Activation functions vs optimization method

So the downside of the sigmoid (and tanh) activation function is that the derivative gets close to zero out in the tails, and the reason that’s a downside is your step size is proportional to your derivative (BECAUSE you’re using steepest descent optimization) where the proportionality constant is the learning rate, so a small derivative means small step size so it takes a long time to get to the solution.

But if you were to use Gauss Newton iteration instead of steepest descent it chooses the pointwise best stepsize/learning rate for each step. Gauss Newton is a variation on Newton’s method applicable only when your minimizing the sum of squared errors across a vector of right hand sides/equations. The wonderful about GN is it only requires a Jacobian (matrix whose rows are the gradients of the equations, one row/gradient per equation). in the Coursera deep learning course we were already computing the the Jacobian but doing an (1/m)*np.sum(…) across it to flatten it into a single gradient, so computing the Jacobian is easy as pie to do. however you have to compute the PSEUDO inverse of the Jacobian, which if you tried to do as a single step would be huge and just kill your update, but…

I think you could do back propagation with Jacobians one layer at a time (you use the jacobian to compute a matrix of updates that you flatten into a vector update, rather than flattening the jacobian into a gradient that you use to compute a vector update) and because of the linear algebra step , followed by applying the activation function, at each layer you would need to do a single pinv (of the previous layer’s activations augmented with a row of ones, you merge w and b) and that scaled by constant (determined by the current activation function) can be used for the whole layer. moreover layer 1 pinv can be cached across GN iterations because X is constant.

the benefit of GN over steepest descent is it chooses a pointwise best learning rate (in a better than steepest descent direction) so you take a lot fewer steps. So because GN means you’re step size is no longer a fixed scalar multiple (learning rate) times your gradient, wouldn’t the choice of activation function matter a lot less if you were to use Gauss Newton iteration instead of steepest descent?

1 Like

Sounds like an interesting topic! Here are a couple of high level points to consider:

  1. We are not doing a least squares optimization here, right? Our cost function has nothing to do with least squares. Does that have any effect on whether Gauss Newton is applicable in our case?
  2. Prof Ng is only showing us the simplest version of Gradient Descent with a fixed learning rate. In Course 2, we will learn about techniques like Learning Rate Decay and then we’ll switch to using TensorFlow, which implements more sophisticated versions of Conjugate Gradient methods which manage the learning rate dynamically.

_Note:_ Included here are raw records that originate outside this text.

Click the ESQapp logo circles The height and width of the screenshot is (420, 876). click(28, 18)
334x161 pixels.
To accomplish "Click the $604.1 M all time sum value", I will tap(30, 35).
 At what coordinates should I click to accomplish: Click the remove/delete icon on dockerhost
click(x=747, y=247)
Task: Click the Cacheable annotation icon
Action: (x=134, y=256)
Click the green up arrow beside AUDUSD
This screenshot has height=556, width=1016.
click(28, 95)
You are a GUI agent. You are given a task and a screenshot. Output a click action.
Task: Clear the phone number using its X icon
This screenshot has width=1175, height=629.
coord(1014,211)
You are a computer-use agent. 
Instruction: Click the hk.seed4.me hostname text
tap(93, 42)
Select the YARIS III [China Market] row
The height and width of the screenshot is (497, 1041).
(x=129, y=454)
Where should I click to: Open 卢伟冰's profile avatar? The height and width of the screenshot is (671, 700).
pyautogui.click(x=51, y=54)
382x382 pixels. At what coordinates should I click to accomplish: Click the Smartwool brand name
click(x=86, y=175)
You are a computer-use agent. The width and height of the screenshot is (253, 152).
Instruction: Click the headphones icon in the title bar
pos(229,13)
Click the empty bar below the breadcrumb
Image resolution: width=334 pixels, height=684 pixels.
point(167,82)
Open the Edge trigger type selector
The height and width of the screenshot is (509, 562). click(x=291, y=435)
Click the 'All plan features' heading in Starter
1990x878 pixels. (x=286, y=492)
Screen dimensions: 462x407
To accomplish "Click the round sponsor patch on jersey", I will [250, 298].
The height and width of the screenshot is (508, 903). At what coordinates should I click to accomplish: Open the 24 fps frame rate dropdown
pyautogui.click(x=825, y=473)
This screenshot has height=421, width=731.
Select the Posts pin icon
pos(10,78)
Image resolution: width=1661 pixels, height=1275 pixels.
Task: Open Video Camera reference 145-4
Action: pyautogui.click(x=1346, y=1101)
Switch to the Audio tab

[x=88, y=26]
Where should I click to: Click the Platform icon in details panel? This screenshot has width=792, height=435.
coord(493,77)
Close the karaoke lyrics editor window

It is Prof Ng’s pedagogical approach to show us how to build the basic algorithms ourselves directly in python first, but that’s not how anyone actually applies these techniques in “real life”. Everyone uses a high level ML “platform” like TensorFlow or PyTorch or Kaffe or … to actually build real solutions. But it really helps to have an intuitive feel for what is happening “under the covers”, because things don’t always “just work” and require tuning and tweaking. Having some intuition about what’s really happening gives us better tools for knowing what to do when the first try at a solution doesn’t work.

Mind you, nothing I said there actually addresses any of the mathematics you are suggesting, but it makes sense to get an answer to my first question above before we dig any deeper here.

1 Like

In one of the early exercises (logistic regression, which was a single layer NN) I implemented Gauss Newton and it converged to zero cost in something like 40 ish steps rather than the 10K steps the steepest descent took and didn’t quite get there.

The right hand side “happened to be” the same (at least when using logistic regression, a.k.a. a sigmoid activation function for classification) whether you considered it to be a least squares problem OR minimizing the cost function of logistic regression, so at least for a final layer using a sigmoid activation function the question is moot. I haven’t looked to see whether the question was still moot for final layers with different than sigmoid activation functions.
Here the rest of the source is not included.